Saved data entries

--------

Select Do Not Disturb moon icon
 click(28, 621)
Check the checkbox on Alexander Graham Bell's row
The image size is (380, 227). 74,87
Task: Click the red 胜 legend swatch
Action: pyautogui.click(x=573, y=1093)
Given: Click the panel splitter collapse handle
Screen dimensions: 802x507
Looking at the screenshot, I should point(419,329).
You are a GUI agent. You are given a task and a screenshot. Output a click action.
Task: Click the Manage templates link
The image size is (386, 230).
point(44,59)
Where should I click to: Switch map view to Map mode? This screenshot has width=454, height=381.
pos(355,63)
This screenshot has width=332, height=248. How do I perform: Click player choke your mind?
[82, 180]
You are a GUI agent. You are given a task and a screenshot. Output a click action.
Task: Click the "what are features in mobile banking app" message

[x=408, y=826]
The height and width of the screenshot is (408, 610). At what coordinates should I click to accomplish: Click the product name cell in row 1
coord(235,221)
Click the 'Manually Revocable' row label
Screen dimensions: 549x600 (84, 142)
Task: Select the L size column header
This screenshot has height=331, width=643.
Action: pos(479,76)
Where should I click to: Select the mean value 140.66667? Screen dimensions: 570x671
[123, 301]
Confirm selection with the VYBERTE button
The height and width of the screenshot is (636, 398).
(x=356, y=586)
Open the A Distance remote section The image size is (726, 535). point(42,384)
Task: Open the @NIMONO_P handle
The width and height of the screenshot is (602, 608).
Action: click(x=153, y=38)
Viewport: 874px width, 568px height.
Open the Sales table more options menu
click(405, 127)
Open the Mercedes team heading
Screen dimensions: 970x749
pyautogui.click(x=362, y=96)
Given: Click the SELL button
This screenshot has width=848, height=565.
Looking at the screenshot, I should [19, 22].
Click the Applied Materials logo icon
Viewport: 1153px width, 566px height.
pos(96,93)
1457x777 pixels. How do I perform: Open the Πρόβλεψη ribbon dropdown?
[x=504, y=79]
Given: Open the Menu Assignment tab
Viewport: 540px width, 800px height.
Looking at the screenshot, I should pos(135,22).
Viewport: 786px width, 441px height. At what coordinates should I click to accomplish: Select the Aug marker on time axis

--------

WORK REQUIRED:
Every record must be written out again without any change.

RESPONSE TO THIS TASK:
Select Do Not Disturb moon icon
 click(28, 621)
Check the checkbox on Alexander Graham Bell's row
The image size is (380, 227). 74,87
Task: Click the red 胜 legend swatch
Action: pyautogui.click(x=573, y=1093)
Given: Click the panel splitter collapse handle
Screen dimensions: 802x507
Looking at the screenshot, I should point(419,329).
You are a GUI agent. You are given a task and a screenshot. Output a click action.
Task: Click the Manage templates link
The image size is (386, 230).
point(44,59)
Where should I click to: Switch map view to Map mode? This screenshot has width=454, height=381.
pos(355,63)
This screenshot has width=332, height=248. How do I perform: Click player choke your mind?
[82, 180]
You are a GUI agent. You are given a task and a screenshot. Output a click action.
Task: Click the "what are features in mobile banking app" message

[x=408, y=826]
The height and width of the screenshot is (408, 610). At what coordinates should I click to accomplish: Click the product name cell in row 1
coord(235,221)
Click the 'Manually Revocable' row label
Screen dimensions: 549x600 (84, 142)
Task: Select the L size column header
This screenshot has height=331, width=643.
Action: pos(479,76)
Where should I click to: Select the mean value 140.66667? Screen dimensions: 570x671
[123, 301]
Confirm selection with the VYBERTE button
The height and width of the screenshot is (636, 398).
(x=356, y=586)
Open the A Distance remote section The image size is (726, 535). point(42,384)
Task: Open the @NIMONO_P handle
The width and height of the screenshot is (602, 608).
Action: click(x=153, y=38)
Viewport: 874px width, 568px height.
Open the Sales table more options menu
click(405, 127)
Open the Mercedes team heading
Screen dimensions: 970x749
pyautogui.click(x=362, y=96)
Given: Click the SELL button
This screenshot has width=848, height=565.
Looking at the screenshot, I should [19, 22].
Click the Applied Materials logo icon
Viewport: 1153px width, 566px height.
pos(96,93)
1457x777 pixels. How do I perform: Open the Πρόβλεψη ribbon dropdown?
[x=504, y=79]
Given: Open the Menu Assignment tab
Viewport: 540px width, 800px height.
Looking at the screenshot, I should pos(135,22).
Viewport: 786px width, 441px height. At what coordinates should I click to accomplish: Select the Aug marker on time axis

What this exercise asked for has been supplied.